Ein Sprecher der Commerzbank wollte die Berichte weder bestätigen noch dementieren. Bei der Bank hieß es auf dapd-Anfrage lediglich "kein Kommentar".
Abschreibungen führten zu Betriebsverlust
Im dritten Quartal hatte die Commerzbank einen Betriebsverlust von 855 Millionen Euro eingefahren. Schuld waren dabei vor allem Abschreibungen auf griechische Staatsanleihen in Höhe von rund 800 Millionen Euro. Die Konzernleitung hatte daraufhin eine Verschlankung der Bank angekündigt.
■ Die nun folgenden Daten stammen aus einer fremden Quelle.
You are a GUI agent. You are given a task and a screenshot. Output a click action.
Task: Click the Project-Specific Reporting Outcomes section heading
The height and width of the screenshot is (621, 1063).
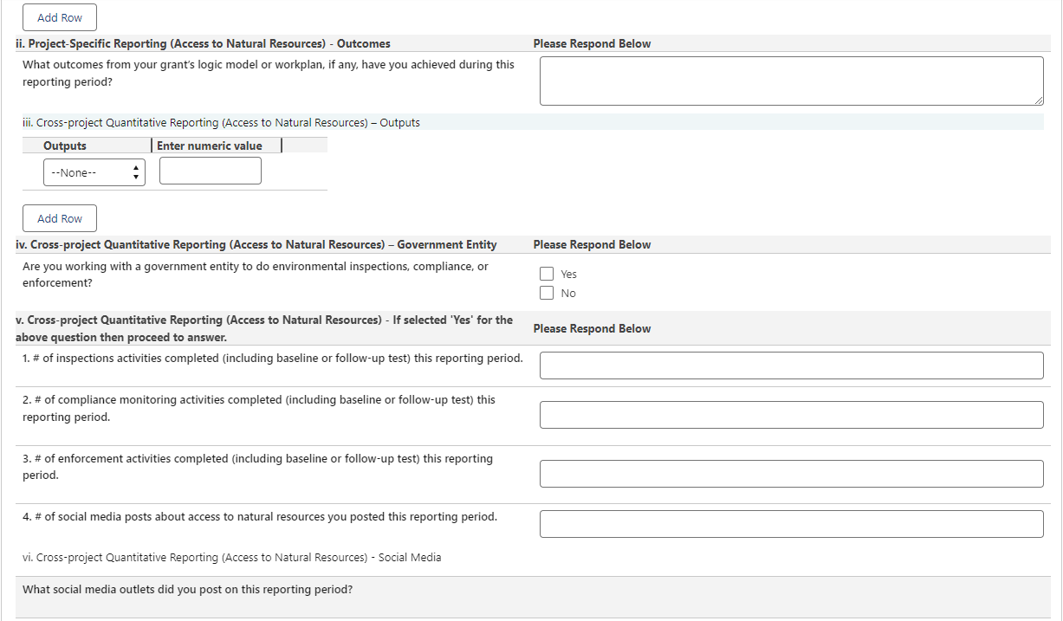tap(203, 43)
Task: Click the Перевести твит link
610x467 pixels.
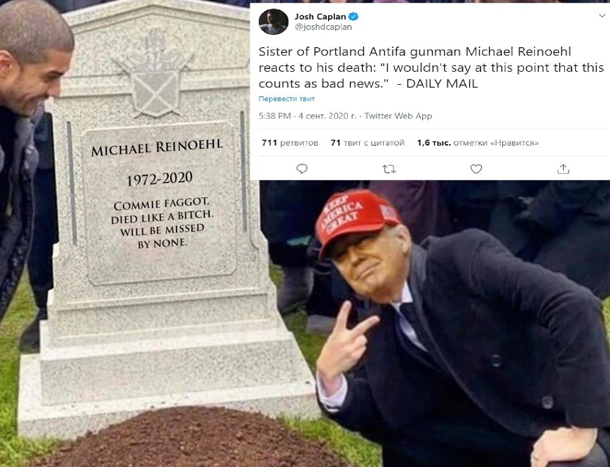Action: 287,99
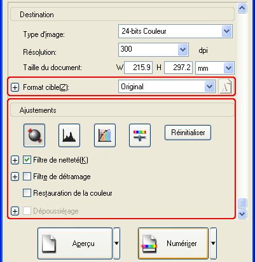The image size is (255, 262).
Task: Open the Tone Correction curve tool
Action: click(x=105, y=136)
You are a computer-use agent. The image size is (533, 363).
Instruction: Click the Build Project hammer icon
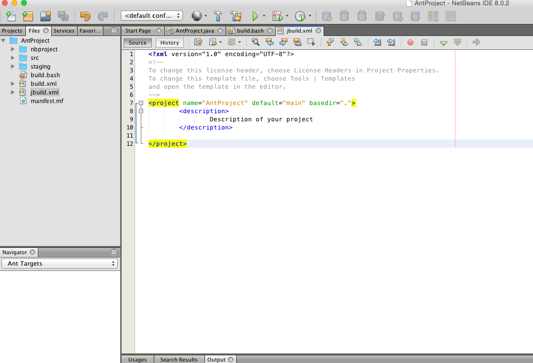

Seit Juni 2009 ist der deutsche Staat über den Sonderfonds Finanzmarktstabilisierung mit 25 Prozent plus einer Aktie an der Commerzbank beteiligt. Das Institut war wegen der Übernahme der Dresdner Bank in der globalen Finanzkrise nach der Lehman-Pleite ins Trudeln geraten und konnte nur Hilfe des Bundes überleben.